Objectives of the visit
By end of meeting we have accomplished the following:
-
Relinquish the Past: the hand-over of WP Imaging from NOVA to MPE is completed. The MPE WP Imaging team shall have no more dependence on NOVA team and no need for NOVA input to proceed with their work.
-
Conduct the Present: there is a procedure in place how WP Imaging keeps MicadoWISE team informed about updates to imaging pipeline (e.g., changes in data items, workflows, recipe inputs/outputs) so that the MicadoWISE team can update BasicMicadoWISE to continue supporting the WP Imaging team with:
a. a web-based queryable data archive with raw and processed simulated and lab data for the 3 imaging modes
b. a JupyterHub python environment in which the ESO imaging recipes can be embedded for interactive scientific data quality assessment.
-
Open the Future: the NOVA MicadoWISE team has gathered MPE's list of desirable functionalities for an interactive scientific data quality analysis system that complements the EDPS data processing system. The duty of that complementary system is to support the MICADO instrument team through commissioning, shake down phase of ELT and MICADO and then the early science harvest. This list of desirable functionalities will be the basis for the NOVA MicadoWISE team to seek funding opportunities (proposal submission anticipated not to happen before 1jan 2024) for building a system that has those functionalities. Starting the development from the current basic version of MicadoWISE.
Agenda
Mon morning:
- Discuss already planned workflow / data model changes
- In particular: Persistence, Non-linearity, Data item namings (proposal will be shared by Hugo and Gijs before the meeting)

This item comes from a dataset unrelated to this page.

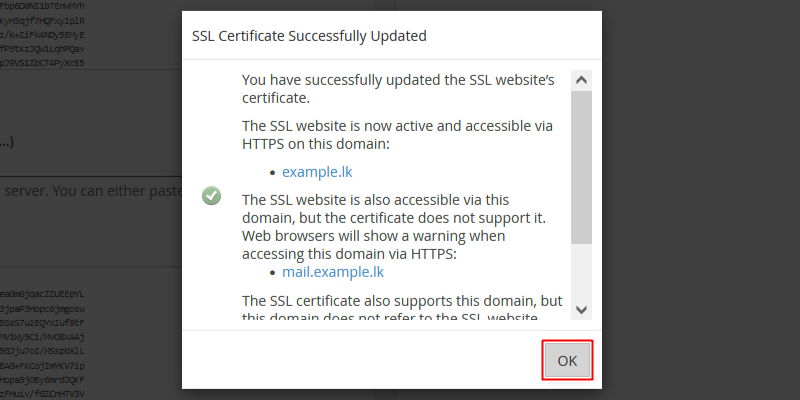Click scrollbar track below the thumb
The image size is (800, 400).
tap(581, 271)
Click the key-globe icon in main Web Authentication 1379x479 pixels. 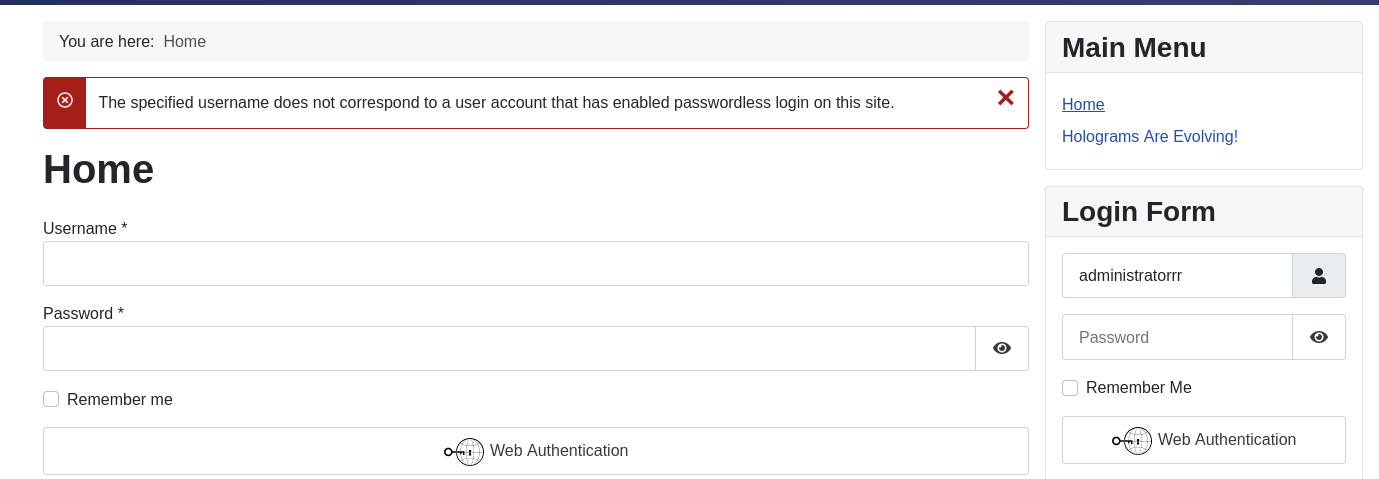(x=464, y=452)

- See https://gitlab.astro-wise.org/micado/datareductionlibrarydesigndrs/-/merge_requests/121 and https://gitlab.astro-wise.org/micado/datareductionlibrarydesigndrs/-/jobs/49620/artifacts/raw/ELT-SPE-MCD-56305-0019_DataReductionLibraryDesignDRS.pdf
- Discussion on how to share design and how to propagate design changes.
- Guided tour by NOVA through current Digital Design and its proposed maintenance plan as described in post-FDR memo
- How far can we get with existing (semi-)deliveries, e.g. IRDB + DID + EDPS + C-code + ICS-code?
- Which data products are used in the pipeline? That is, which data items exist, what FITS extensions do they have, what FITS headers keywords do they have? This is not described in any ESO delivery, but essential for MicadoWISE because this corresponds to database tables and columns, so we need to define this ourselves.
- Decide a collaborative plan on who is responsible for what in Digital Design (e.g., includes IRDB + DID + EDPS) and how to propagate information. That is, which location is the master-copy of each bit of information, and how/when/by who is this copied to the rest?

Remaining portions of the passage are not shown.